Después de la Segunda Guerra Mundial, los judíos estaban convencidos de que en Europa no había sitio para ellos. Los nazis habían exterminado a millones de los suyos y las potencias mundiales no habían intentado pararlo hasta que fue demasiado tarde. El mundo, por tanto, se sentía en deuda y culpable en gran medida del Holocausto.

Ese sentido de la culpabilidad fue el resquicio que encontraron los judíos para entender que moralmente no se les podía negar nada después de todo lo que habían sufrido. Desde 1945, poquito a poco, de forma clandestina y con la ayuda económica de los judíos estadounidenses, barcos y más barcos fueron desembarcando en Palestina a cuarenta mil hebreos. Asunto este que empezó a mosquear a los ingleses, porque Palestina era colonia británica, estaban en pleno proceso descolonizador y la masiva llegada de judíos a su supuesta Tierra Prometida complicaba bastante las cosas. Ahí fue cuando la Royal Navy empezó a vigilar y cortó en seco la llegada de nuevos barcos.

Hasta que llegó el verano de 1947, cuando 4.554 judíos rebautizaron un viejo barco como Exodus para recordar el libro segundo del Deuteronomio, el que narra la salida del pueblo hebreo de Egipto guiado por Moisés. Los británicos lo interceptaron e intentaron devolverlo a Francia, pero entre que en este país se negaron a desembarcar, que el barco estaba a punto de hundirse y que las condiciones a bordo eran infrahumanas, finalmente les permitieron llegar hasta Palestina.
# # # # #
### PARTES DEL EJERCICIO
[a] Responde a estas preguntas sobre el fragmento:
(i) ¿Cuántos hebreos fueron desembarcados en Palestina desde 1945?
(ii) ¿Quién empezó a vigilar y cortó en seco la llegada de nuevos barcos?
(iii) ¿Cuántos judíos rebautizaron el viejo barco como Exodus?
[b] Transcribe sin cambios el pasaje del fragmento que va desde "Ese sentido de" hasta "de nuevos barcos.".
# # # # #
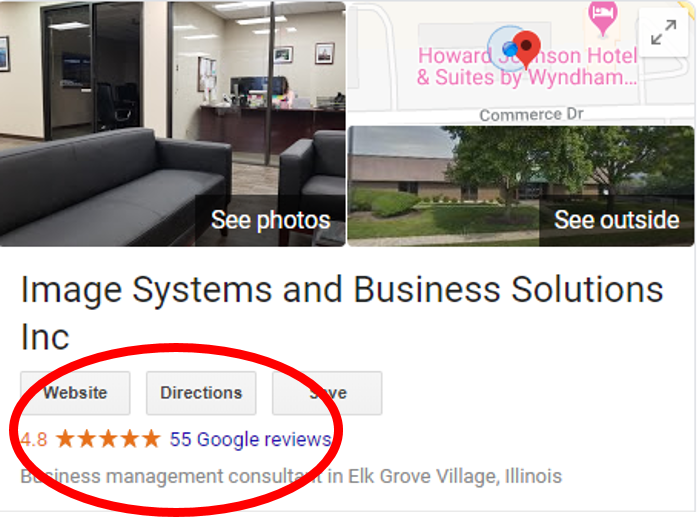Open the See photos label
Screen dimensions: 699x517
click(x=271, y=220)
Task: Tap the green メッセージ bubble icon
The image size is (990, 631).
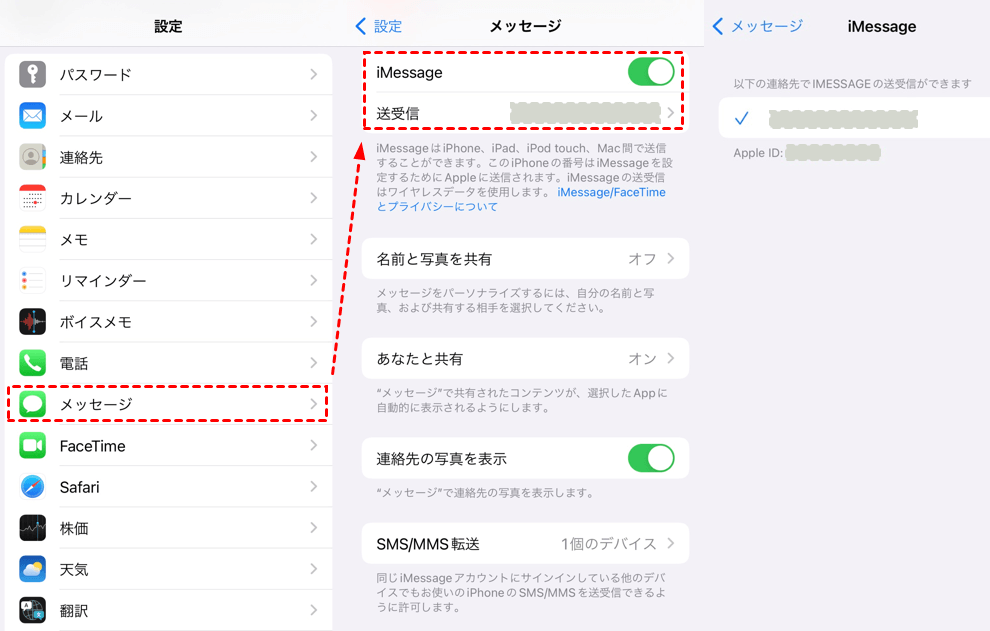Action: 33,404
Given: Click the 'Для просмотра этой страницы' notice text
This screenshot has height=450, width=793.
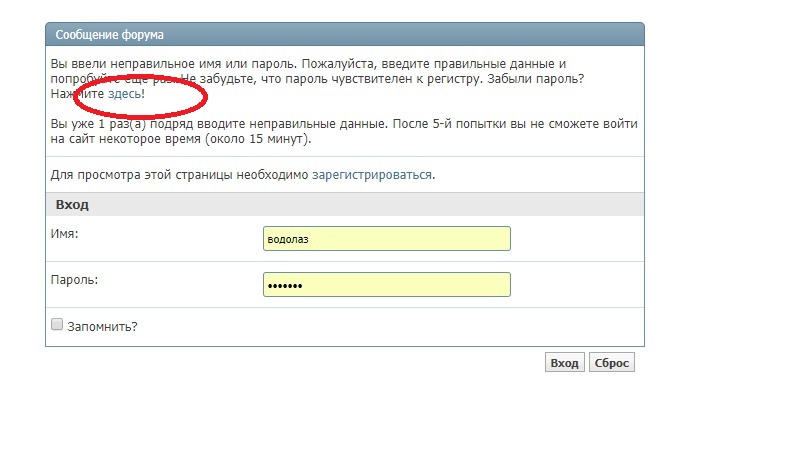Looking at the screenshot, I should [x=180, y=174].
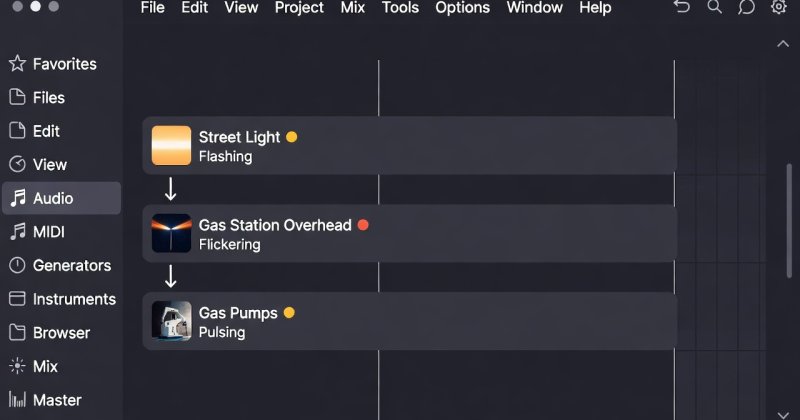Viewport: 800px width, 420px height.
Task: Open the MIDI section icon
Action: (18, 232)
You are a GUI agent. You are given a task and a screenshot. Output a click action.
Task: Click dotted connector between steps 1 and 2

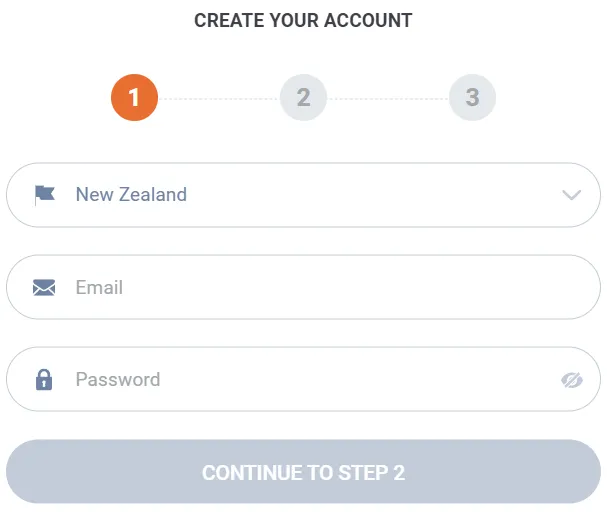(218, 99)
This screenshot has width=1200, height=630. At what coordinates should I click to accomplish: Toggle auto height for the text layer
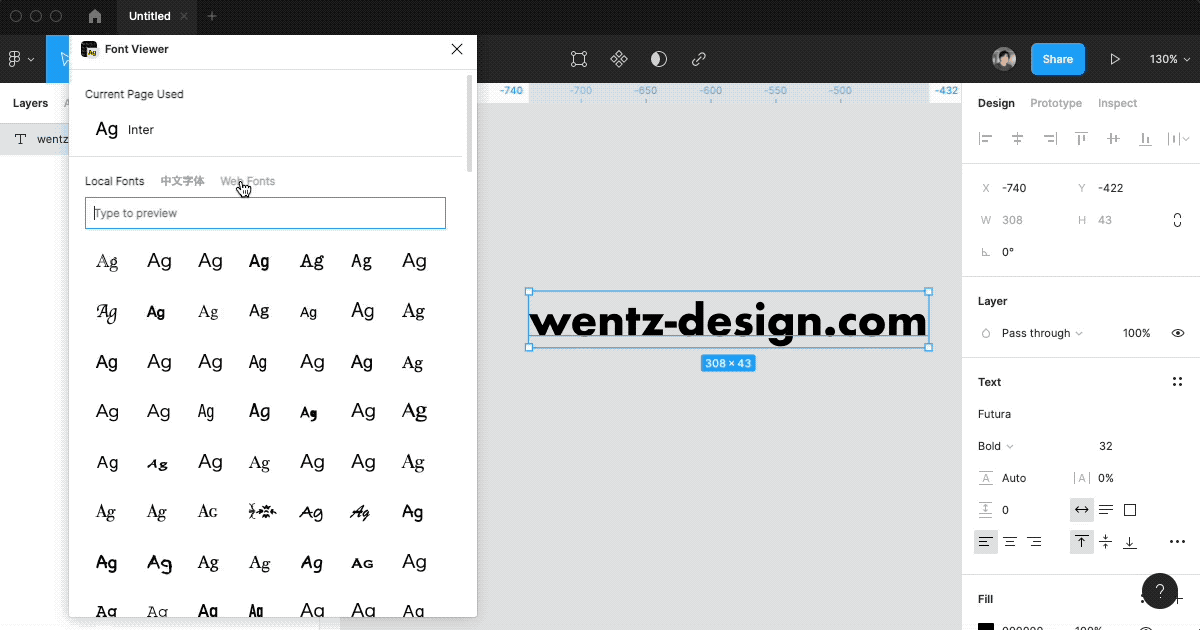click(1106, 510)
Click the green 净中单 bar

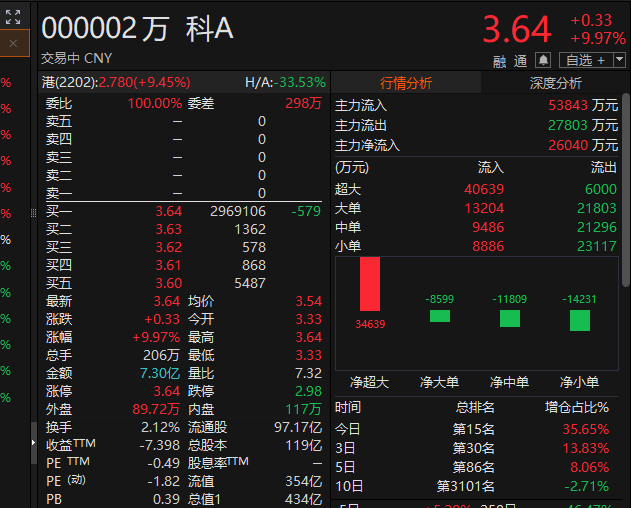coord(510,318)
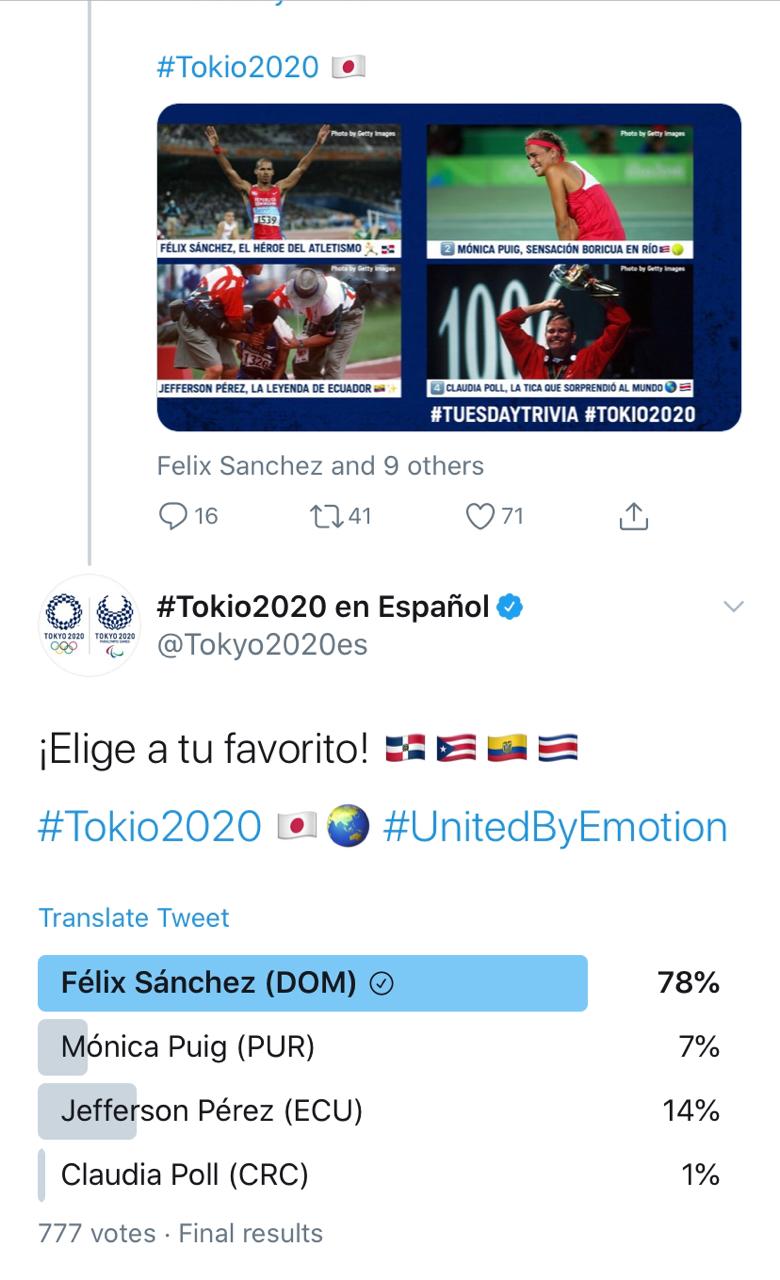Viewport: 780px width, 1280px height.
Task: Open the @Tokyo2020es handle
Action: tap(262, 646)
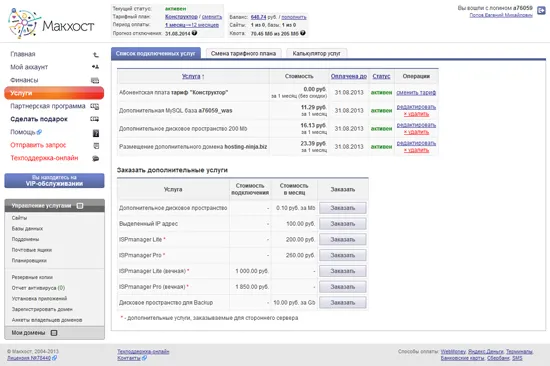Click the gift icon next to Сделать подарок
Screen dimensions: 550x366
point(95,119)
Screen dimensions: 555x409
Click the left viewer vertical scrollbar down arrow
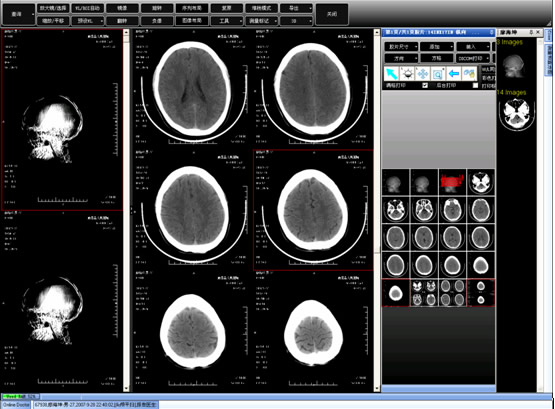point(126,388)
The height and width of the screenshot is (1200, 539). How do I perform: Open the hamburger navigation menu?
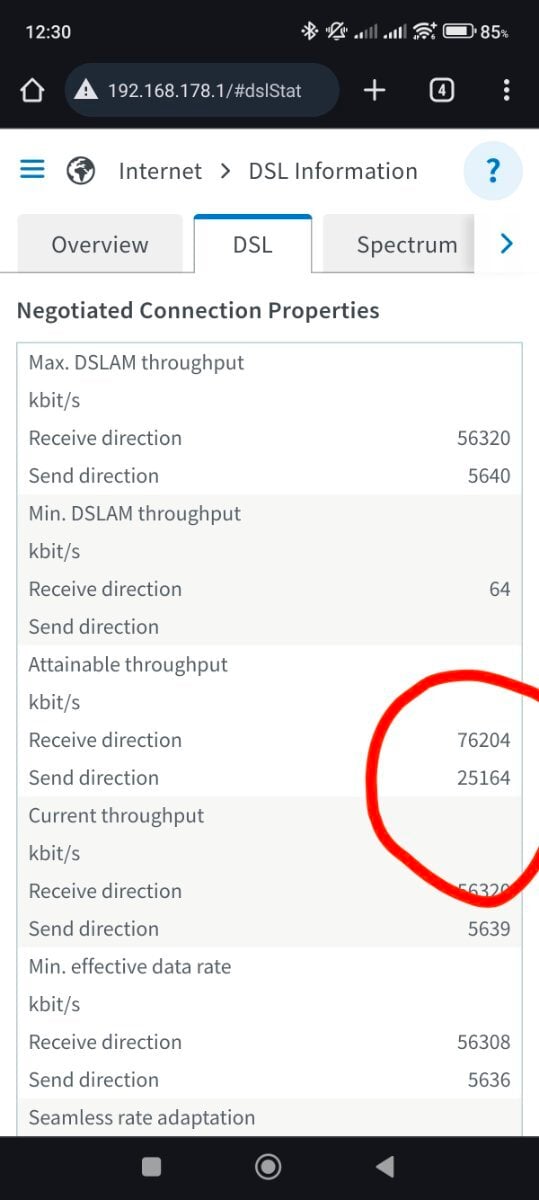click(x=33, y=170)
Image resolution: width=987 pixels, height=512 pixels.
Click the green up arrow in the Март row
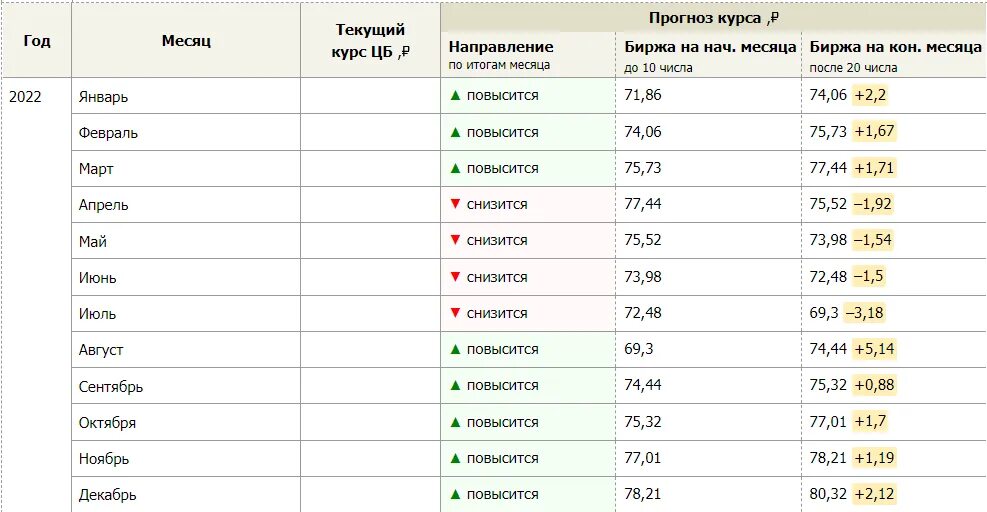point(455,168)
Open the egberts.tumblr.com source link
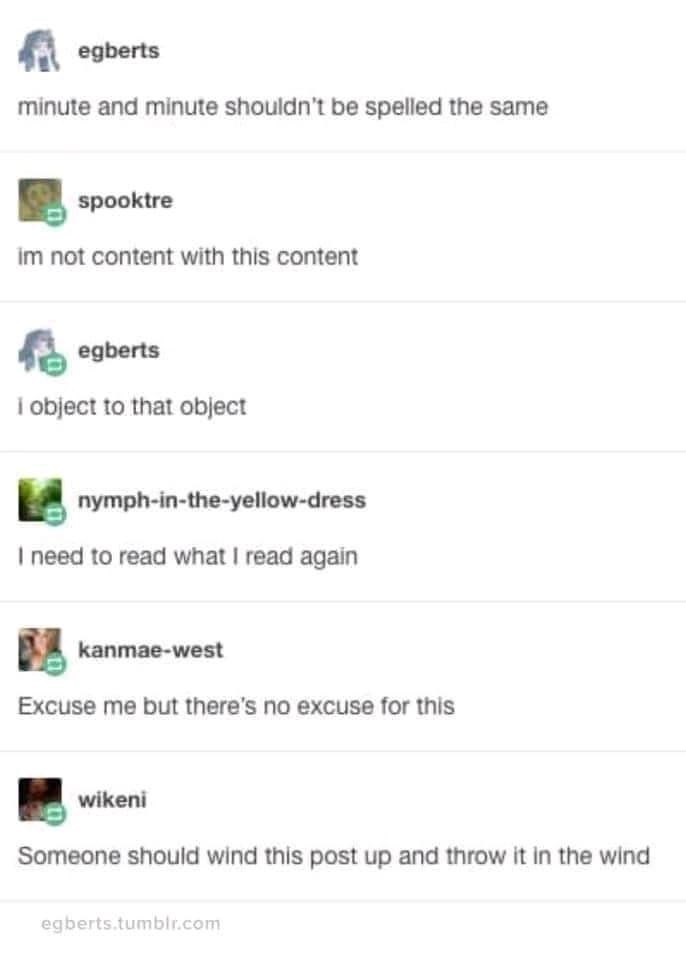Viewport: 686px width, 960px height. [x=130, y=923]
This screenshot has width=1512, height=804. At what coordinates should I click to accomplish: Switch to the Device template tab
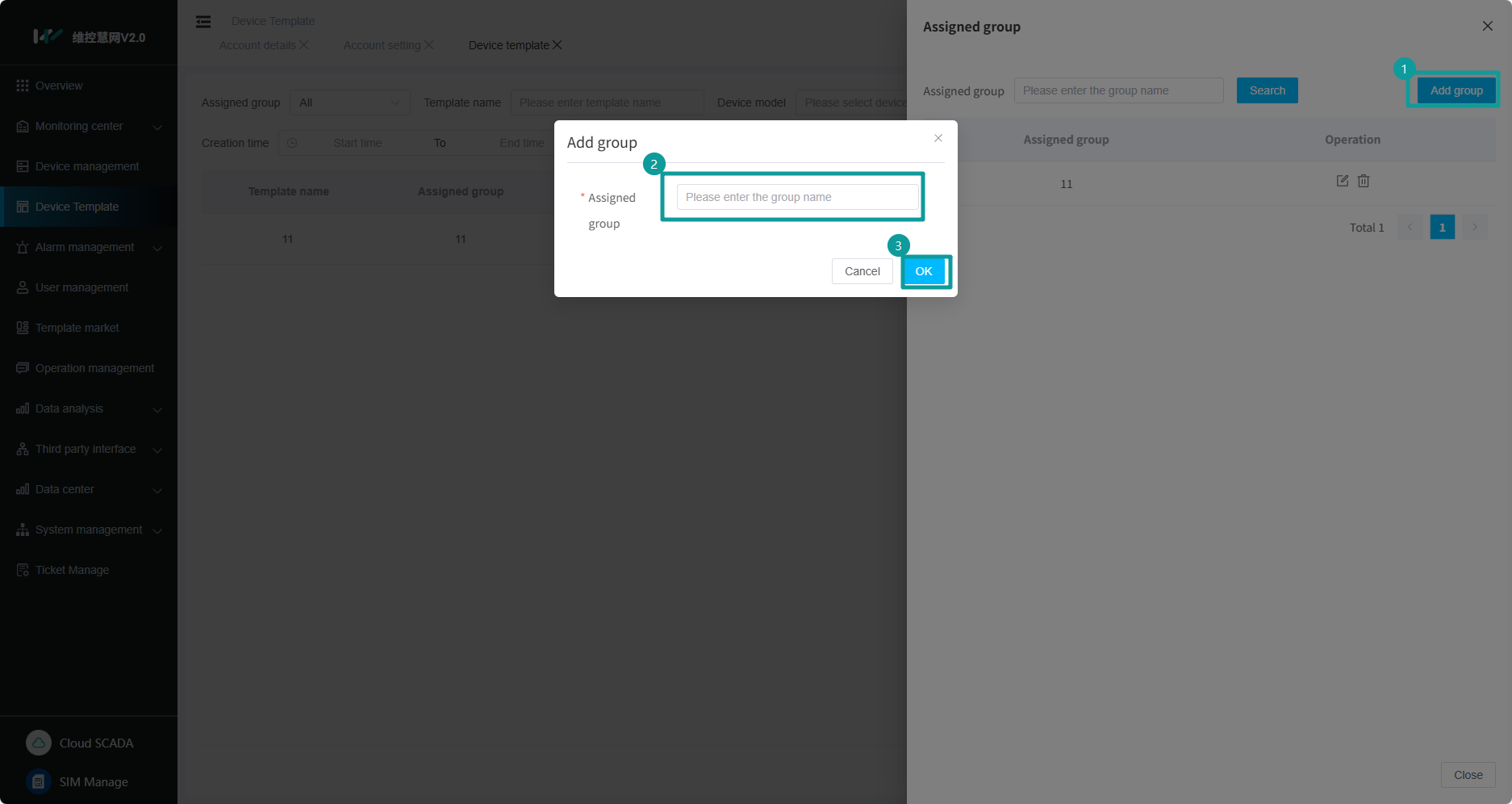click(508, 45)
# # # # #
### RESPUESTAS
[a]
(i) Cuarenta mil.
(ii) La Royal Navy.
(iii) 4.554.

[b]
Ese sentido de la culpabilidad fue el resquicio que encontraron los judíos para entender que moralmente no se les podía negar nada después de todo lo que habían sufrido. Desde 1945, poquito a poco, de forma clandestina y con la ayuda económica de los judíos estadounidenses, barcos y más barcos fueron desembarcando en Palestina a cuarenta mil hebreos. Asunto este que empezó a mosquear a los ingleses, porque Palestina era colonia británica, estaban en pleno proceso descolonizador y la masiva llegada de judíos a su supuesta Tierra Prometida complicaba bastante las cosas. Ahí fue cuando la Royal Navy empezó a vigilar y cortó en seco la llegada de nuevos barcos.